Pytorch dataloader pixel color histogram yields different results for shuffle=True/False

FelGC · January 31, 2022, 9:47am

In Pytorch, when analyzing the color histogram e.g. of the MNIST dataset using the pytorch data loader, it yields different results when shuffle is True/False. In fact, setting shuffle==True returns the correct result, whereas shuffle==False does not. Both versions (True/False) are supposed to return the set of data objects (i.e. the entire data set)

import torch
import torchvision
import torchvision.transforms as transforms
from tqdm.notebook import tqdm

transform = transforms.Compose([transforms.ToTensor()])
data_set = torchvision.datasets.MNIST(root="./", train=True, download=True, transform=transform)

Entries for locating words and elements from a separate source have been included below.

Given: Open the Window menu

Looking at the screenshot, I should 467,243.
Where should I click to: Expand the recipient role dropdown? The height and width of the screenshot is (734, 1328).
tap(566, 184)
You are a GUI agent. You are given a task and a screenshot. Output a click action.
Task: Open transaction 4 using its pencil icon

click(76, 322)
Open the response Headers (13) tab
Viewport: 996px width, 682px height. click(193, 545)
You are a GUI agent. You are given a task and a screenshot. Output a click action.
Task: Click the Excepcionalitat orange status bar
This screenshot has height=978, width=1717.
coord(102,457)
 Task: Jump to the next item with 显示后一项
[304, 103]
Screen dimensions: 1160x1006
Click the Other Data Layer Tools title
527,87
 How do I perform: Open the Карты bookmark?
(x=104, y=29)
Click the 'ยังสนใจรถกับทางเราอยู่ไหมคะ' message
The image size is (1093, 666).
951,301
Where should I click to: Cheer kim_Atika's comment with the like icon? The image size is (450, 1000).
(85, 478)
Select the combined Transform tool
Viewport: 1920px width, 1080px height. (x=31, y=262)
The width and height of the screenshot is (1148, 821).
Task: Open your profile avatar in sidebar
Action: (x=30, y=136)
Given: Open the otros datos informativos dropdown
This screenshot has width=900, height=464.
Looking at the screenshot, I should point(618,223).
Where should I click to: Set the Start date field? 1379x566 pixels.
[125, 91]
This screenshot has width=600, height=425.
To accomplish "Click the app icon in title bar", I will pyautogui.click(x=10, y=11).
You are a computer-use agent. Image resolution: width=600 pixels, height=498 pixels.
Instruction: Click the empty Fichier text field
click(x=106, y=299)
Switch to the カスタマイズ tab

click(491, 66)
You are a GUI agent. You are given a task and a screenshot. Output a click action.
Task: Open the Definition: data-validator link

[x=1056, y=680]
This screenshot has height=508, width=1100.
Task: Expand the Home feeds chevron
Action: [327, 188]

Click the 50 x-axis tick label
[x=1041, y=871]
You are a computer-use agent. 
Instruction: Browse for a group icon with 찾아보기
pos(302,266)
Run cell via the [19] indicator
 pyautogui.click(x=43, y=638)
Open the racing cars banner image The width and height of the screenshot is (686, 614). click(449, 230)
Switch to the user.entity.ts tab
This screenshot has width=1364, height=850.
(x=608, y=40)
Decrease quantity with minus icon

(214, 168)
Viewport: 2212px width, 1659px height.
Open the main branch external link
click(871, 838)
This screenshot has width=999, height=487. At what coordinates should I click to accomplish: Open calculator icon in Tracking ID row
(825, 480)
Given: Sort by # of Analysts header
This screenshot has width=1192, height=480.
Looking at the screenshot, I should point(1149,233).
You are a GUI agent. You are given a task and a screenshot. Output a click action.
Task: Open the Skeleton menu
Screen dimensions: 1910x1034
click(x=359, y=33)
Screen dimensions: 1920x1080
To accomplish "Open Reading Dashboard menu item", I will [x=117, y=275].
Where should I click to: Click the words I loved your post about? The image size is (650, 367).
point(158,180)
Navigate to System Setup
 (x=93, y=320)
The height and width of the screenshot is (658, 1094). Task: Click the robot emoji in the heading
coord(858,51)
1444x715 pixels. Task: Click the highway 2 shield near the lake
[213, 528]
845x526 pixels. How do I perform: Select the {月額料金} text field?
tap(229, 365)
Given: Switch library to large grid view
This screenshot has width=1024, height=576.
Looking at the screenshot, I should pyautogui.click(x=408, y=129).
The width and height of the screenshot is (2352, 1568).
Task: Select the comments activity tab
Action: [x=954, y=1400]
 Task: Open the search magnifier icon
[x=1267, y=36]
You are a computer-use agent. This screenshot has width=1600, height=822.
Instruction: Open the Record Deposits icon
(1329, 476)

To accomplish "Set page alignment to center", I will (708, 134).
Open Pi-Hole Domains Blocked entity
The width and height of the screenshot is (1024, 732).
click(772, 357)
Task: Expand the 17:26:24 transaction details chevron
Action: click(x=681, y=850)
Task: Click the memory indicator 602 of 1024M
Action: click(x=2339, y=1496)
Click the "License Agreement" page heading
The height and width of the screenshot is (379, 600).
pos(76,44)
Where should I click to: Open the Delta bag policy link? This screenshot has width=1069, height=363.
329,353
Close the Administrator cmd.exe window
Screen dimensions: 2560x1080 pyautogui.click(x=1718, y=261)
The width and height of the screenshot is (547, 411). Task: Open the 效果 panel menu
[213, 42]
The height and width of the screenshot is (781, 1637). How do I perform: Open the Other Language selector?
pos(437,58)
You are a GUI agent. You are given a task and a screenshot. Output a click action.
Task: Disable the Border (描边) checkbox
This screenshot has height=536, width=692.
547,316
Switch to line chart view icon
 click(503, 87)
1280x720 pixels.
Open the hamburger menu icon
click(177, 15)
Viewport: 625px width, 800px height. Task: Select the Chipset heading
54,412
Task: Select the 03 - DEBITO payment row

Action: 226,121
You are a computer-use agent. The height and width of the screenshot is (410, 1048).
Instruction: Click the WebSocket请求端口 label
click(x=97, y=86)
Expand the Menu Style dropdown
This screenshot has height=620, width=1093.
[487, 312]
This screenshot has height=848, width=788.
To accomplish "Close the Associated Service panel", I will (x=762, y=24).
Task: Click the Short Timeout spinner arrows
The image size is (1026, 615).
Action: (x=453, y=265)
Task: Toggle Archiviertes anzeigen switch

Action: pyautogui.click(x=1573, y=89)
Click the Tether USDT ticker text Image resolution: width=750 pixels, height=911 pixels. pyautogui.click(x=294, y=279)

dl_random = torch.utils.data.DataLoader(data_set, batch_size=1, shuffle=True)
dl_fixed = torch.utils.data.DataLoader(data_set, batch_size=1, shuffle=False)

bins = 255
hist2 = torch.zeros(bins)
for data, labels in tqdm(data_set):
    hist2 += torch.histc(data, bins=bins, min=0, max=1)
  
for name, dl in [("fixed",dl_fixed), ("random",dl_random)]:
  bins = 255
  hist = torch.zeros(bins)
  k = 0
  for data, labels in tqdm(dl):
      hist += torch.histc(data, bins=bins, min=0, max=1)
  print(name, (hist-hist2).abs().sum())

Running the above codes prints e.g.:

>>> fixed tensor(0.)
>>> random tensor(40.)

Why does it not yield the same results (“tensor(0.)”)?

ptrblck · January 31, 2022, 9:58am

The difference is caused in the large number in hist[0] and hist2[0].
The default float32 dtype can represent integers between 0 and 16777216 exactly but starts to round for larger (or smaller negative integers) as:

Integers between 2**24=16777216 and 2**25=33554432 round to a multiple of 2 (even number)
Integers between 2**25 and 2**26 round to a multiple of 4
…
Integers between 2**n and 2**n+1 round to a multiple of 2**n-23

as given in this Wikipedia article.

As you can see in your code, hist[0] will contain values >2**25 so will necessarily apply rounding during the accumulation.
Since the order of operations is not equal, you can’t expect to see the same results when shuffling is enabled or disabled. Use float64 to compare such large numbers instead (or long int etc.).
Initializing hist as:

hist = torch.zeros(bins).double()

gives a zero difference.

FelGC · January 31, 2022, 10:07am

Thank you very much, that is exactly what happened! I appreciate the rapid help and answer!